- [Instructions to follow]:
Count the lines in the data below that include the word "cell", then state the total and nothing besides.

- [Task material]:

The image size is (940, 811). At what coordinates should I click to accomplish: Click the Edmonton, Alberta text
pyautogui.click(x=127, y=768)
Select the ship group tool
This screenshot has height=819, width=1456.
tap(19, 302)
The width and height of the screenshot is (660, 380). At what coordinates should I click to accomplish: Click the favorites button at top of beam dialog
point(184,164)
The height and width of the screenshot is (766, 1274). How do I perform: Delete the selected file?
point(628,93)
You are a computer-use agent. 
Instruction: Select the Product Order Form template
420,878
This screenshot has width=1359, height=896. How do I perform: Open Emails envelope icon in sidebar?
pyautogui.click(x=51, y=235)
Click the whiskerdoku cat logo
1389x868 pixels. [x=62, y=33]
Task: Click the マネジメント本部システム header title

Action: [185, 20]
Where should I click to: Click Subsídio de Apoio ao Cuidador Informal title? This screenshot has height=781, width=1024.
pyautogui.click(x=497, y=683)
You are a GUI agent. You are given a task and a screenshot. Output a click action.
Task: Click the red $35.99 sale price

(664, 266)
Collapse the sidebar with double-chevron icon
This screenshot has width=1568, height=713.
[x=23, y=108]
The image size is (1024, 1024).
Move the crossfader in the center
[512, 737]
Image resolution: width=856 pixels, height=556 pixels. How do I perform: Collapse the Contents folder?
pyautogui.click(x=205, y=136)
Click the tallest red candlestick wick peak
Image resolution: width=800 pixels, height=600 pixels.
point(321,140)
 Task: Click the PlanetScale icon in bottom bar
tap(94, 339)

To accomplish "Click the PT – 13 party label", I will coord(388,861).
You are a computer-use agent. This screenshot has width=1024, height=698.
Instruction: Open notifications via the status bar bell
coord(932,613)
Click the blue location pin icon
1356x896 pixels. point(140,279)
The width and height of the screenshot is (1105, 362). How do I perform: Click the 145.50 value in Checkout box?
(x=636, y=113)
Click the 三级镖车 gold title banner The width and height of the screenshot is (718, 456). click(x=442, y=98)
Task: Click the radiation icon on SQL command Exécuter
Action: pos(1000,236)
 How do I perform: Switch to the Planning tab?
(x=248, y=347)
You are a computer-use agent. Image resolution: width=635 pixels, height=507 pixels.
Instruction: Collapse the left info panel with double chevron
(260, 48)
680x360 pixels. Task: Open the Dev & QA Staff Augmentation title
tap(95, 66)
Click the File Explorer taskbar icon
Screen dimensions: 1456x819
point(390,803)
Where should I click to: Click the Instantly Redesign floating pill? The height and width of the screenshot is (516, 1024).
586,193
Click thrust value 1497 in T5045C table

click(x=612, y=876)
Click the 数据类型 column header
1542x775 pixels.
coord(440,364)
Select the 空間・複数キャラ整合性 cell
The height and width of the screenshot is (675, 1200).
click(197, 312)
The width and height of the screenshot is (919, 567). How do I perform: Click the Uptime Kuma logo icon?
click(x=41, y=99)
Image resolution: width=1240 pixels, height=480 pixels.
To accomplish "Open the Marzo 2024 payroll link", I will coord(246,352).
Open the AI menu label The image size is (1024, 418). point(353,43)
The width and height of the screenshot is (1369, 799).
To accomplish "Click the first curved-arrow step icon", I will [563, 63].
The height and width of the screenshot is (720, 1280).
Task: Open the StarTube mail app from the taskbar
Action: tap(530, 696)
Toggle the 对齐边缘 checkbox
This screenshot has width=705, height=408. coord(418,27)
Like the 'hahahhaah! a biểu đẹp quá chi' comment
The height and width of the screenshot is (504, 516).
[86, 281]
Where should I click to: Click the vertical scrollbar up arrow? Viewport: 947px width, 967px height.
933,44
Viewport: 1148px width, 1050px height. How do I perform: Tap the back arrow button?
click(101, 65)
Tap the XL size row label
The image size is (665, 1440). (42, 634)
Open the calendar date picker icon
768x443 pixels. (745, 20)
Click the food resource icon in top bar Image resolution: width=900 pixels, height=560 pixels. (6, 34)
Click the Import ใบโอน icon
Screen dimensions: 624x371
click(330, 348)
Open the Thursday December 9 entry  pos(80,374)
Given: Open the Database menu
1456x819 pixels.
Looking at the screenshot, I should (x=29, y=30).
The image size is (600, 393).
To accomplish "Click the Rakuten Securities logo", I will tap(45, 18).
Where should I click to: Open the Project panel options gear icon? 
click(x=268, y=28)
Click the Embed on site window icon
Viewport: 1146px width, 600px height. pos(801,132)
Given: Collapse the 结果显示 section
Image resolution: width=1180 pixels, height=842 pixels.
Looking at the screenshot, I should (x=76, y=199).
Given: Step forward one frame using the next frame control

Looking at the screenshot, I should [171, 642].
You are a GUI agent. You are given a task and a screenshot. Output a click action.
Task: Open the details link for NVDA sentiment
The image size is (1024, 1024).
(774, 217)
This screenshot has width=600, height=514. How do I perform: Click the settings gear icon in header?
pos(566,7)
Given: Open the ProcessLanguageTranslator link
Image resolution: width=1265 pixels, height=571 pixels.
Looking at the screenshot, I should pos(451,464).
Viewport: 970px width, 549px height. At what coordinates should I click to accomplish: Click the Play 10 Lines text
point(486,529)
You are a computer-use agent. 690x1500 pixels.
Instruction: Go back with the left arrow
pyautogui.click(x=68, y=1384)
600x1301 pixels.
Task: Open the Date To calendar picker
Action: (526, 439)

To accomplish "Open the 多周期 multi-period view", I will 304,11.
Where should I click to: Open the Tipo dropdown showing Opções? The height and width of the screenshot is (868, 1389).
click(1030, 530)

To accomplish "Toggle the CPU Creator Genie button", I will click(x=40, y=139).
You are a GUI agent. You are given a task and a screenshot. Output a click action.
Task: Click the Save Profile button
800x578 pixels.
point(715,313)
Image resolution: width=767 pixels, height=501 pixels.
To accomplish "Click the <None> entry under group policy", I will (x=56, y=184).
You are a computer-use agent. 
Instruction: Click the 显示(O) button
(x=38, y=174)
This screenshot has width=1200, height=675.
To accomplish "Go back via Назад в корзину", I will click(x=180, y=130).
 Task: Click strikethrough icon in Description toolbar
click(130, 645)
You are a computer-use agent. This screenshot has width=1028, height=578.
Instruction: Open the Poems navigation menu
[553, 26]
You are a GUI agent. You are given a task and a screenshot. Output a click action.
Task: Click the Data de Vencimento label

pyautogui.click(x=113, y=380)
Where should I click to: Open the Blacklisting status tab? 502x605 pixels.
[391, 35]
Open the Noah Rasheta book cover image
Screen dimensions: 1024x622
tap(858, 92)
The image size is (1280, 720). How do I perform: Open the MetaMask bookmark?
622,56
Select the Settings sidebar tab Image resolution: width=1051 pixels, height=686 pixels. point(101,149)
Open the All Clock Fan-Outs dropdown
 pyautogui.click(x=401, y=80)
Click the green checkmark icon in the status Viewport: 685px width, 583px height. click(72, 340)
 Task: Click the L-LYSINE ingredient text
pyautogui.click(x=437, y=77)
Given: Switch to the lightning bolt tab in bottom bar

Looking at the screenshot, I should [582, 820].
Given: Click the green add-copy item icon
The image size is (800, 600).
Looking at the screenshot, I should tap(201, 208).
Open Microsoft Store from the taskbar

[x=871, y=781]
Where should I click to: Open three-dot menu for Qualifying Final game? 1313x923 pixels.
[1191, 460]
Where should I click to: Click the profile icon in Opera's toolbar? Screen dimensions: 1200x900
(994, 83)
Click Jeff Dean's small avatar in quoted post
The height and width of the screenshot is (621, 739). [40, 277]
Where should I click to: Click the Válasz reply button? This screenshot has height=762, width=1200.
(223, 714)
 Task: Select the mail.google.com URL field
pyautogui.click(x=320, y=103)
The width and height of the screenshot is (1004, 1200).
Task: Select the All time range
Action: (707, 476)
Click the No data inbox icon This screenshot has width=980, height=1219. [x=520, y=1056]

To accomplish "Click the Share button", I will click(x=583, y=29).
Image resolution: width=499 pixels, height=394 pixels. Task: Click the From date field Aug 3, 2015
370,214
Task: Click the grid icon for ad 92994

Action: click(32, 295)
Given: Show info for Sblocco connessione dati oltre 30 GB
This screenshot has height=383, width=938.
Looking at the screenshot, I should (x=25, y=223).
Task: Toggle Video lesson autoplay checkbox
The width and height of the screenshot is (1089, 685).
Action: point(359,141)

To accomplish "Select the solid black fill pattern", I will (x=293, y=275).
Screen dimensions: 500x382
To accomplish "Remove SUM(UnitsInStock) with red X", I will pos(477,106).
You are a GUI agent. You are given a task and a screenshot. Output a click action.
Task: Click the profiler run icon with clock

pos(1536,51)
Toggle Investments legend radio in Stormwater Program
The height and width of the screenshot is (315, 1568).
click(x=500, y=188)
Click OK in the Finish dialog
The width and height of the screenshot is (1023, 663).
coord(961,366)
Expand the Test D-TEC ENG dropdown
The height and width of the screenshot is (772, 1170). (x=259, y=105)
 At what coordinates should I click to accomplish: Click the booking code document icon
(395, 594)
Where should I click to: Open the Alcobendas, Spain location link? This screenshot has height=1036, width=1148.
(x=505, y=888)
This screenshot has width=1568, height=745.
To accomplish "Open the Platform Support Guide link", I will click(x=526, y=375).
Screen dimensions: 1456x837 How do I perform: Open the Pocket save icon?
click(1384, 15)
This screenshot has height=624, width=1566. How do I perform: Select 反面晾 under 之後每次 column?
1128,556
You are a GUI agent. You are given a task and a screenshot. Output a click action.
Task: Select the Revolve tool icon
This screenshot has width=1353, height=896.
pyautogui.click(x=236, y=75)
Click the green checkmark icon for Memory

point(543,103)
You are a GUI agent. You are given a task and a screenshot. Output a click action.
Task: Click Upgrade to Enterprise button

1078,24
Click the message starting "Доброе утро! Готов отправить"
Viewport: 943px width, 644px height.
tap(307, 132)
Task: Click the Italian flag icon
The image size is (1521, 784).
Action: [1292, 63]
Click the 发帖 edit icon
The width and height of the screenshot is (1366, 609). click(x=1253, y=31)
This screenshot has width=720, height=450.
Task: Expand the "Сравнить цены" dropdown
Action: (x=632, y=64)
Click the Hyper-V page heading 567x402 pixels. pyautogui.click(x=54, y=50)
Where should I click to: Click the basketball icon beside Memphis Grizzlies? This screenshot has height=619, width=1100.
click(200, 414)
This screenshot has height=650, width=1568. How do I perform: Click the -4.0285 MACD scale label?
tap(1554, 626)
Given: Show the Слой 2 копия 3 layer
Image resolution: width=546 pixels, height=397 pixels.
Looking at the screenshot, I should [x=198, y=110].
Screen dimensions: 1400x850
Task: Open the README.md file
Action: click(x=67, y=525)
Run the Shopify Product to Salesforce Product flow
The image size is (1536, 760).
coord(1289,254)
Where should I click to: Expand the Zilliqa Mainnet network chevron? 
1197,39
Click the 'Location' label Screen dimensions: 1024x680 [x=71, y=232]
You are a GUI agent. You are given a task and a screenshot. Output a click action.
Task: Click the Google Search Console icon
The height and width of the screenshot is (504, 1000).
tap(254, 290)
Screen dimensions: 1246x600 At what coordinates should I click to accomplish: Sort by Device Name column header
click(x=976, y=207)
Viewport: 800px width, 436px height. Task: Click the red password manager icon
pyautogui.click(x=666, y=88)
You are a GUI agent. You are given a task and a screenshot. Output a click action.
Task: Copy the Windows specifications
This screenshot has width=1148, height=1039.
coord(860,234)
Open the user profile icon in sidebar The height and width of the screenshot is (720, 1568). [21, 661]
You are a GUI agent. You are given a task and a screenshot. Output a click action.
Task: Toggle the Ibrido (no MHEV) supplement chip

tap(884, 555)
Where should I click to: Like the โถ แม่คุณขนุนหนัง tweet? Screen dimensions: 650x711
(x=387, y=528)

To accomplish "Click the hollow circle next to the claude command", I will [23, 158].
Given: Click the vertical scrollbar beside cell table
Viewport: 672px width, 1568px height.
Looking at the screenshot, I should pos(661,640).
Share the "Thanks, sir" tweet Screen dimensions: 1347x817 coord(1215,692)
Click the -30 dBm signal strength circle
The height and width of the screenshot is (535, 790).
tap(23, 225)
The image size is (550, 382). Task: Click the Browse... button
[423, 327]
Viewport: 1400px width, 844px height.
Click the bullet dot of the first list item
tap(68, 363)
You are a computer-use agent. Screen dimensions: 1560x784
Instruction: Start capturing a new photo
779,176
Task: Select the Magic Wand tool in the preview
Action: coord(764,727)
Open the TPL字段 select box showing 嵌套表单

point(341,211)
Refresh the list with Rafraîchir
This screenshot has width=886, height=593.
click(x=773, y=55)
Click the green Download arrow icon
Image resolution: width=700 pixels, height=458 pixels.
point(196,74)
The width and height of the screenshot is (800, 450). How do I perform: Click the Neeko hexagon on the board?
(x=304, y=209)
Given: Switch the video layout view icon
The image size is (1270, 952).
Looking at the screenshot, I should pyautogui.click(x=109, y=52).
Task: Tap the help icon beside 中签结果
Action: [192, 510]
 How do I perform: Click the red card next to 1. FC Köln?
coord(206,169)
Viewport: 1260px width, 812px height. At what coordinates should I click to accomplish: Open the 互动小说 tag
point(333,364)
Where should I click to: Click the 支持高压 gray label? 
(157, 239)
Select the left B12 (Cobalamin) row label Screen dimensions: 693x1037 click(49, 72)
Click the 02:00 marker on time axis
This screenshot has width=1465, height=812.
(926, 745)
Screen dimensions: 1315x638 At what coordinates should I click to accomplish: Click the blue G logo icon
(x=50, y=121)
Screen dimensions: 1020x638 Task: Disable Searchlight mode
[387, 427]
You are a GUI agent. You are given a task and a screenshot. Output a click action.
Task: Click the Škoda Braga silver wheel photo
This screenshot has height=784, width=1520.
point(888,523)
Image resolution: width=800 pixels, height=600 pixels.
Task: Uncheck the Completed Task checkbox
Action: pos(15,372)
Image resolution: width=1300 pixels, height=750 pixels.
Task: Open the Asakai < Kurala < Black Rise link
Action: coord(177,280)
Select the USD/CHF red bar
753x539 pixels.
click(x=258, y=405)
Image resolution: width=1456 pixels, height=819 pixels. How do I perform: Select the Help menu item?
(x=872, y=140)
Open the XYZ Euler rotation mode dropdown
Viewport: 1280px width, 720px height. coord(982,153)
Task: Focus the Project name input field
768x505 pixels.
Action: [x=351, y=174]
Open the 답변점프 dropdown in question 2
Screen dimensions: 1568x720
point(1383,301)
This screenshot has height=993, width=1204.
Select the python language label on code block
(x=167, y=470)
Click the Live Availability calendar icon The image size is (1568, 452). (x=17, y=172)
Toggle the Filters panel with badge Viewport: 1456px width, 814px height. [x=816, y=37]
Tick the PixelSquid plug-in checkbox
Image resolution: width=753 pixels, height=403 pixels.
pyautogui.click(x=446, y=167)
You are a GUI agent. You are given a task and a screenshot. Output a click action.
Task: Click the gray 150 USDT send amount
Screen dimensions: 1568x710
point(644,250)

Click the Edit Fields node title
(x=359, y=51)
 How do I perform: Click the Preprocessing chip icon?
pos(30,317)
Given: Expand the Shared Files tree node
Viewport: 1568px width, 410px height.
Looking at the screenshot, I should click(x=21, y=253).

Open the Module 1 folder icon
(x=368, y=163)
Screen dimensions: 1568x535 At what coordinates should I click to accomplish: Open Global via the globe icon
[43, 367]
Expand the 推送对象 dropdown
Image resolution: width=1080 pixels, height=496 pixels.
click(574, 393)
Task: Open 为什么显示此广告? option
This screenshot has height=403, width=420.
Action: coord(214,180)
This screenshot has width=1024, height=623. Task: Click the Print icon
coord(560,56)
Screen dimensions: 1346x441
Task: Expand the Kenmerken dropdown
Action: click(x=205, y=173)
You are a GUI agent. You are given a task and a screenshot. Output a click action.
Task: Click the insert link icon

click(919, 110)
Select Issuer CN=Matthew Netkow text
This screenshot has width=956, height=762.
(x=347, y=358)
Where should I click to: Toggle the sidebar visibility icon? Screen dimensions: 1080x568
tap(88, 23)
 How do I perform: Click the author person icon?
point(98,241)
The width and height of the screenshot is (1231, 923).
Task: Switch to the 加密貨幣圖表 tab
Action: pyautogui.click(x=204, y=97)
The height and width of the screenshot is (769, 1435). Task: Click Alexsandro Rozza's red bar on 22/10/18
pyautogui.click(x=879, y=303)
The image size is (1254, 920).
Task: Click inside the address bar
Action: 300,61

- [Output]:
2